Phytonutrients are found in plant foods and correlate with particular vitamins and minerals, which is why people often tell you to eat the rainbow, with each color providing a unique vitamin and mineral density.

Here are some example sources of micronutrients:

  • Calcium: Milk, yogurt, spinach, kale, sardines

  • Vitamin B12Beef, chicken, fish, cheese, eggs

  • PotassiumBananas, spinach, potatoes

  • Vitamin C: Oranges, lemons, strawberries, broccoli

  • Vitamin E: Vegetable oils like sunflower, nuts, seeds, spinach, broccoli

  • Vitamin K: Kale, spinach, brussels sprouts, broccoli, fish, beef

As you can see, whole foods and plant foods are rich in micronutrients. If you’re wondering whether you lack any micronutrients, the best advice is to adopt a plant-based, whole food diet that includes foods of different colors that have been processed the least.

This is of the utmost importance if your goal is body recomposition.

Lose Body Fat and Gain Muscle Mass

Body recomposition is a term used in the fitness industry to describe the process of losing body fatand gaining muscle mass.

The way you do this is by:

  • Increasing your energy expenditure
  • Hitting effective and efficient workouts
  • Implementing progressive overload to strategically increase your strength, build muscle, and ultimately boost your metabolic rate.
  • Simultaneously, calories will need to be closely monitored. Eating around maintenance is most often recommended to lose excess body fat.

So how does this link to micronutrients? It comes down to the magic word: optimization.

Optimize Body Recomposition

If you want your body to work as efficiently as possible, you need to be providing it with the tools to do so. As much as trainers would like to believe it’s as simple as calories in versus calories out, there is so much more to it than that.

For example, 100 calories of ice cream are not the same as 100 calories of kale

Within a calorie, you have different macro and micronutrient offerings. If you are deficient in any vitamins, you’re not going to optimize your fat loss or muscle gain efforts. You could be preventing yourself from achieving any progress.

For example, vitamin D deficiency is associated with fat storage.

A study that examined low vitamin D levels in a group of women found that those with the lowest levels gained more weight throughout the study, despite not changing their diets. 

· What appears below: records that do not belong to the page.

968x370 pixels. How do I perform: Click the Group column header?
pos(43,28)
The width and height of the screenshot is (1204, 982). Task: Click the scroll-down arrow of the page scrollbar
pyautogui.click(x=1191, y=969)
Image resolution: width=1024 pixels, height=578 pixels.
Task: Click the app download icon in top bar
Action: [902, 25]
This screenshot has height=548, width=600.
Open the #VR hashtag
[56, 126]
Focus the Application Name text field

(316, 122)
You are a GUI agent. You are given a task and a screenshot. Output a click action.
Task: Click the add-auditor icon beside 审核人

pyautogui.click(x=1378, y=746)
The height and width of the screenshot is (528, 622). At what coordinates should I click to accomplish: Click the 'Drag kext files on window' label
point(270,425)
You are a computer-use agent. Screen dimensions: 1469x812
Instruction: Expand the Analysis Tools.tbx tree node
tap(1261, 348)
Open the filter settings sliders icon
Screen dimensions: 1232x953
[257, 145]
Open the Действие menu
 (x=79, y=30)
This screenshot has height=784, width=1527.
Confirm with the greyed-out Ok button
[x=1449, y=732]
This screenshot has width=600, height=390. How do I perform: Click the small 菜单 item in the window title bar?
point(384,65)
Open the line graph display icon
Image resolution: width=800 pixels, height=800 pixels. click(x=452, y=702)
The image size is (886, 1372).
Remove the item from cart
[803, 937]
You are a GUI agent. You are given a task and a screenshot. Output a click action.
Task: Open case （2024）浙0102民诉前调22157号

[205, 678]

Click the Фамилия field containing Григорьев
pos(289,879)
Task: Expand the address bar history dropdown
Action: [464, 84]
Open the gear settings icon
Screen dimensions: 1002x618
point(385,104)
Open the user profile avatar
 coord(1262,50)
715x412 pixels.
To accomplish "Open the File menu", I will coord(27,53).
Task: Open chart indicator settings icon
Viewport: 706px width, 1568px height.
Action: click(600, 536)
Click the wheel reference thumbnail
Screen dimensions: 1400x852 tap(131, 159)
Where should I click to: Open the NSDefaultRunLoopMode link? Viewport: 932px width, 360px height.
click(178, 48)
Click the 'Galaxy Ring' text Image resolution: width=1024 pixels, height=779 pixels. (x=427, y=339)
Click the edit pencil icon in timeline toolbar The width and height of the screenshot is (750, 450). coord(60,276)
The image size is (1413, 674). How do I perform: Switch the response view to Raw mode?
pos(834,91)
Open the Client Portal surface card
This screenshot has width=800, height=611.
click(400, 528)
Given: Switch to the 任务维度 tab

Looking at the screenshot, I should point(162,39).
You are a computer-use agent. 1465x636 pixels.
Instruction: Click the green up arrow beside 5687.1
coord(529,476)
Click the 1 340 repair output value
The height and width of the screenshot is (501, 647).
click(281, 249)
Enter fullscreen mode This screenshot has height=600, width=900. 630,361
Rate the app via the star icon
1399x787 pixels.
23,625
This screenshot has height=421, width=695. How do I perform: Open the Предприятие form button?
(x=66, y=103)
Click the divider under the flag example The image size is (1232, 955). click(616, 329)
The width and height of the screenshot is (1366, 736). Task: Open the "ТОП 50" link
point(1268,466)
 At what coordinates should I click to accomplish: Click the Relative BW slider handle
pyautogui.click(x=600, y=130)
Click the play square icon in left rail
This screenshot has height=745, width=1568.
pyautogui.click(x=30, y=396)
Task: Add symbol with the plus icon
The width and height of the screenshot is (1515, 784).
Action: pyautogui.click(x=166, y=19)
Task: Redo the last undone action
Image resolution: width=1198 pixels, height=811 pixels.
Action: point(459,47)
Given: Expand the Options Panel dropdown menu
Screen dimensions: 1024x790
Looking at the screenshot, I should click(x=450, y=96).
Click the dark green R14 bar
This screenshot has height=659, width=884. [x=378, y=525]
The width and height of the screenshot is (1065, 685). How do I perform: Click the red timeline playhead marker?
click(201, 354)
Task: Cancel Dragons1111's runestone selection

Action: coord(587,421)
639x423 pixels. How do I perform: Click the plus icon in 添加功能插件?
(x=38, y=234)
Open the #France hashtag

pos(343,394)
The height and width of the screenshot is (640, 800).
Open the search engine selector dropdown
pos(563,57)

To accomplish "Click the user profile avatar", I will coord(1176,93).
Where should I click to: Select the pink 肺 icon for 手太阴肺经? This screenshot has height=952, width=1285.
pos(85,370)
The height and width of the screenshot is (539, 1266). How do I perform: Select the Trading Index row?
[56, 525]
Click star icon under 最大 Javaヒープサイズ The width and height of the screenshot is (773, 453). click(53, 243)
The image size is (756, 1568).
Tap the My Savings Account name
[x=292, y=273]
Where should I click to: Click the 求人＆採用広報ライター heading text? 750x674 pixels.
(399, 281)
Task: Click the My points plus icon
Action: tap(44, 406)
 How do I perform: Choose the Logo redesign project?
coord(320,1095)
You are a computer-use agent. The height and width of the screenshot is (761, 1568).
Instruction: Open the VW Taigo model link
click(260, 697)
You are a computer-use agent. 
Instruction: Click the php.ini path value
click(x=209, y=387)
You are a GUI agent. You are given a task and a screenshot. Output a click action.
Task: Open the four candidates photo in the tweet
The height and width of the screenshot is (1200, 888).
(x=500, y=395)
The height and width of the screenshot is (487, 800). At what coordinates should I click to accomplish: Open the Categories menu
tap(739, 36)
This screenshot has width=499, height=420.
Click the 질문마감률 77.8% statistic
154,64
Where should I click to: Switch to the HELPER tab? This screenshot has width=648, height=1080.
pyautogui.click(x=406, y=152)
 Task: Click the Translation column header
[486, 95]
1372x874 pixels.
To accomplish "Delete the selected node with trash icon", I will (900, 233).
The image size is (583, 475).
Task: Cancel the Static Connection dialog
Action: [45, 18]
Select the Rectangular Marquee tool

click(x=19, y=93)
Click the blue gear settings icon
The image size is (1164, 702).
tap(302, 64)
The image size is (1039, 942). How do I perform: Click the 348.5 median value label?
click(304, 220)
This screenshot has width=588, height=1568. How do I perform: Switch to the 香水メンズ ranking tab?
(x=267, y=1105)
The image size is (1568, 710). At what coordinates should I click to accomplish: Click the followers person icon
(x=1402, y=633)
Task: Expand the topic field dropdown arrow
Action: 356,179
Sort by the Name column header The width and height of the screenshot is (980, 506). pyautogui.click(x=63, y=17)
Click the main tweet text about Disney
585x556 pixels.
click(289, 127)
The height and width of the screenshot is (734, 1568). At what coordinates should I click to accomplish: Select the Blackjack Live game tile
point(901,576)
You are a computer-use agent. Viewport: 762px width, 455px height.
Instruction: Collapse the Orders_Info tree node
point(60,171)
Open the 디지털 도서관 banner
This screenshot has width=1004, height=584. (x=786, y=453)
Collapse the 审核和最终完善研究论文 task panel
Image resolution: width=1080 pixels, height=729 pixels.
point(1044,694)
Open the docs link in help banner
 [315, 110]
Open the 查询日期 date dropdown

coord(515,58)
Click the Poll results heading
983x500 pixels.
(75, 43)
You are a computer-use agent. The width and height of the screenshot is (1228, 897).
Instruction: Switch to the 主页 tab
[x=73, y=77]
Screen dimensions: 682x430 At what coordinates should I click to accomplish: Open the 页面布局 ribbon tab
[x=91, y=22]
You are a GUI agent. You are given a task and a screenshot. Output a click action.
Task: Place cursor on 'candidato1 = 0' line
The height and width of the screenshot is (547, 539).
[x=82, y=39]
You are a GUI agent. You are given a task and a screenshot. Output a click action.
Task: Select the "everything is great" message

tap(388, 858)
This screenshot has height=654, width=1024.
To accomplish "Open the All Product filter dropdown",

Another example of this is B vitamins, which are essential for metabolic function.

If you’re deficient or insufficient in any of the B vitamins, your body is going to be in fat storage mode.

This is because B vitamins’ primary function is to metabolize macronutrients. If you don’t have enough circulating in your blood, you will be storing the calories instead of burning them. A study found that vitamin B supplementation was able to reduce body weight by increasing metabolism.

When it comes to building muscle, if you’re deficient in any nutrients, you will also face similar problems.

Vitamin E is an antioxidant that fights free radical damage and helps to flush out metabolic waste.

During exercise, you create oxidative stress. If you don’t have enough circulating vitamin E, you’re going to experience intensified Delayed Onset Muscle Soreness (DOMS), poor recovery, and stunted muscle protein synthesis. Not ideal. A study published in The International Journal of Preventive Medicine found that vitamin E supplementation improved recovery by reducing muscle damage markers.

If you’re busy counting your macros without much thought for your micros, you need to reprioritize.

Without micronutrients, your body will not perform optimally, you’ll experience adverse side effects, and your fitness goals will move further out of reach.

Adopting a diet rich in whole plant foods with various colors will provide you with most of your micronutrient needs.